Published Oct. 24, 2017
Organizers of an open-air prayer service in Indonesia to mark the 500th anniversary of the Protestant Reformation were forced to cancel the event following pressure from Muslim hardliners who accused them of plotting plot to convert Muslims to Christianity. Observers said the case was another example of growing intolerance in the country. The service was to be held on Oct. 20 at the Kridosono football stadium in Yogyakarta and to be led by Stephen Tong, head of the Reformed Evangelical Church of Indonesia
, whose members are mainly Indonesian Chinese. However, the event was scrapped after the Forum Ukhuwah Islamiyah (FUI), an arm of the Indonesian Ulema Council, wrote to stadium officials calling on them not to allow the gathering, saying it was an attempt to Christianize Muslims.
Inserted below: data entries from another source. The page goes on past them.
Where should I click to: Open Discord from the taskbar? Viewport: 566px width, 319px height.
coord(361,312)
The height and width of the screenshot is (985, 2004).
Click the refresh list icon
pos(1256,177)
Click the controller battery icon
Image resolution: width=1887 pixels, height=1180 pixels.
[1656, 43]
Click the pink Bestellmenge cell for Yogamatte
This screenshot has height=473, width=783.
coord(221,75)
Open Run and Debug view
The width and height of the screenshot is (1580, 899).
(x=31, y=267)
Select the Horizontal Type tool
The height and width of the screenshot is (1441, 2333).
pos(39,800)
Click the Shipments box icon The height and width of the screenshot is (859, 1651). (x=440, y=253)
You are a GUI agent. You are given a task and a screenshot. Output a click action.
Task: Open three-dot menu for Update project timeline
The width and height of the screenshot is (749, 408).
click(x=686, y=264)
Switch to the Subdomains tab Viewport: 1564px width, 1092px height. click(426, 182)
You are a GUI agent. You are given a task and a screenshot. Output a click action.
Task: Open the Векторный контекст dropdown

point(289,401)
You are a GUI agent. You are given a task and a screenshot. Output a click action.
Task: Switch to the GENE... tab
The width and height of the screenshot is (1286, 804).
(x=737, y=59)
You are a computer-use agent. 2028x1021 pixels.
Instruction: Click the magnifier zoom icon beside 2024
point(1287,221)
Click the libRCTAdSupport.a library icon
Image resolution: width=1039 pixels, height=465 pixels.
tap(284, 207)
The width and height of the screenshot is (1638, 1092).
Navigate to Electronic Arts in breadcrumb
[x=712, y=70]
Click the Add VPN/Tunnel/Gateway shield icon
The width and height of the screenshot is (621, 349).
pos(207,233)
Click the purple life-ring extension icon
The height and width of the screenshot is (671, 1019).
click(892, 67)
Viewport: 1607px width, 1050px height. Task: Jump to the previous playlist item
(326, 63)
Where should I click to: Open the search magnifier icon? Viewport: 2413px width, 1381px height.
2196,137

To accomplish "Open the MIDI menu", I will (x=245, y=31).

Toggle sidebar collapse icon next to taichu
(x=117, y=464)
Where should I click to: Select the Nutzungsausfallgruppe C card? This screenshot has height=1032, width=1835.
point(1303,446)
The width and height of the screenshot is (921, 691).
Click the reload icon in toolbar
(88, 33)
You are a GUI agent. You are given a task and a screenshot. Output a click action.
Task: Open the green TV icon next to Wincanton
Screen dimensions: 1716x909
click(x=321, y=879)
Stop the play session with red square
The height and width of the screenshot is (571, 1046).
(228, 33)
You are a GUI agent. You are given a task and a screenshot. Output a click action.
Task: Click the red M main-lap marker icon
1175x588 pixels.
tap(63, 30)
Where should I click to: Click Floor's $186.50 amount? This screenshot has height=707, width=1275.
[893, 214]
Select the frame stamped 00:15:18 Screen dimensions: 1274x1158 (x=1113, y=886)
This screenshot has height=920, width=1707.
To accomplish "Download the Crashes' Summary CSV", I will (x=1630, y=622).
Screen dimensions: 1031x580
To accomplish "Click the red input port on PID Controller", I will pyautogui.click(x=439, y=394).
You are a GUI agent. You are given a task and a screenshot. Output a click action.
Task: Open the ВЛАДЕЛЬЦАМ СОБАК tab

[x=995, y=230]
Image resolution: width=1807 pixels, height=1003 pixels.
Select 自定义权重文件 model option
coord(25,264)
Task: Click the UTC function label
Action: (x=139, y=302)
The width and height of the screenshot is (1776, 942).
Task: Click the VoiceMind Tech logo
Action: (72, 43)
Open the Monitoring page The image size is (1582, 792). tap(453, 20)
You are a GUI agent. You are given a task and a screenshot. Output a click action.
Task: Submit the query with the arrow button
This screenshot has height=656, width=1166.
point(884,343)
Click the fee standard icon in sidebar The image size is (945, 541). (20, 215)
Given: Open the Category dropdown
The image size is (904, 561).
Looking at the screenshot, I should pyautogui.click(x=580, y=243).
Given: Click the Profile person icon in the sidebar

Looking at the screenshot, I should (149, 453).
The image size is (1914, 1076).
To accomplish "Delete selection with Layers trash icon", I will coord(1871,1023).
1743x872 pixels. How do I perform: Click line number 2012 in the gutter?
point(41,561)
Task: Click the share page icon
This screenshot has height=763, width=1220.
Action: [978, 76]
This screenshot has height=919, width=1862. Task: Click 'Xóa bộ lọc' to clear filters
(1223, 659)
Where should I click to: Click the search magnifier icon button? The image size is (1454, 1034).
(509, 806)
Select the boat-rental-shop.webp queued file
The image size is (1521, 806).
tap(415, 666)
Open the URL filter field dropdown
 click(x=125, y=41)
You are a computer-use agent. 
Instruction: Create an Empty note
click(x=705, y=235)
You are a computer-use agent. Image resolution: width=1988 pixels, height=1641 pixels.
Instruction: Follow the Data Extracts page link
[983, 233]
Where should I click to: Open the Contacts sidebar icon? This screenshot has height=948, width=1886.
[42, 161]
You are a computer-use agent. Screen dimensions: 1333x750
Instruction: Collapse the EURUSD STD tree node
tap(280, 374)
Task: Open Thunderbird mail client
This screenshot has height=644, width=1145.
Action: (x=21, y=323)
They also threatened to disrupt the event if it went ahead. Organizers later canceled the gathering saying they wanted to avoid unwanted repercussions against Christians. "For the shake of interreligious harmony … and to avoid acts of intolerance, the committee decided to call off the national prayer service to mark 500 years of Reformation," the Reformed Evangelical Church of Indonesia said in a statement. Ahmad Mursyidi from the FUI said his organization strictly opposes such events in public places. "It had the potential to become an arena of apostasy under the guise of mass healing," he told ucanews.com on Oct. 23. However, the organizers scoffed at Ahmad’s claim, saying that Rev. Tong has never led any healing services, only prayer services. Police rejected the claim that hardliner pressure forced the cancellation of the service. Yogyakarta police spokesman Yulianto said it did not go ahead because organizers did not have a permit to stage the event. Organizers however said approval had been sought and granted in May from local authorities and police. The service was supposed to be one of 17 major events to be held in Indonesian cities to mark 500 years since the Reformation began in October 1517, which resulted in the split with Rome by Protestants. The cancellation of the service was the second time a major Christian gathering has been called off in less than a year. In December last year, a Christmas service in Bandung, West Java, also to be led by Rev Tong was stopped by hardliners. Achmad Nurcholish, a Muslim scholar, said the latest case is proof that intolerance remains a threat to interfaith harmony. "It's a sign that in our society it is difficult to accept people of different beliefs," he said. He also accused the government of not taking tough action against people who spread hatred against other religions. "Acts of intolerance will continue unless the government pays serious attention to it," he said. Bonar Tigor Naipospos, deputy director of the Setara Institute for Democracy and Peace said intolerant groups always use apostasy allegations to prevent activities of minority groups. "Unfortunately, local governments back them by canceling such events under the pretext of maintaining security," he said.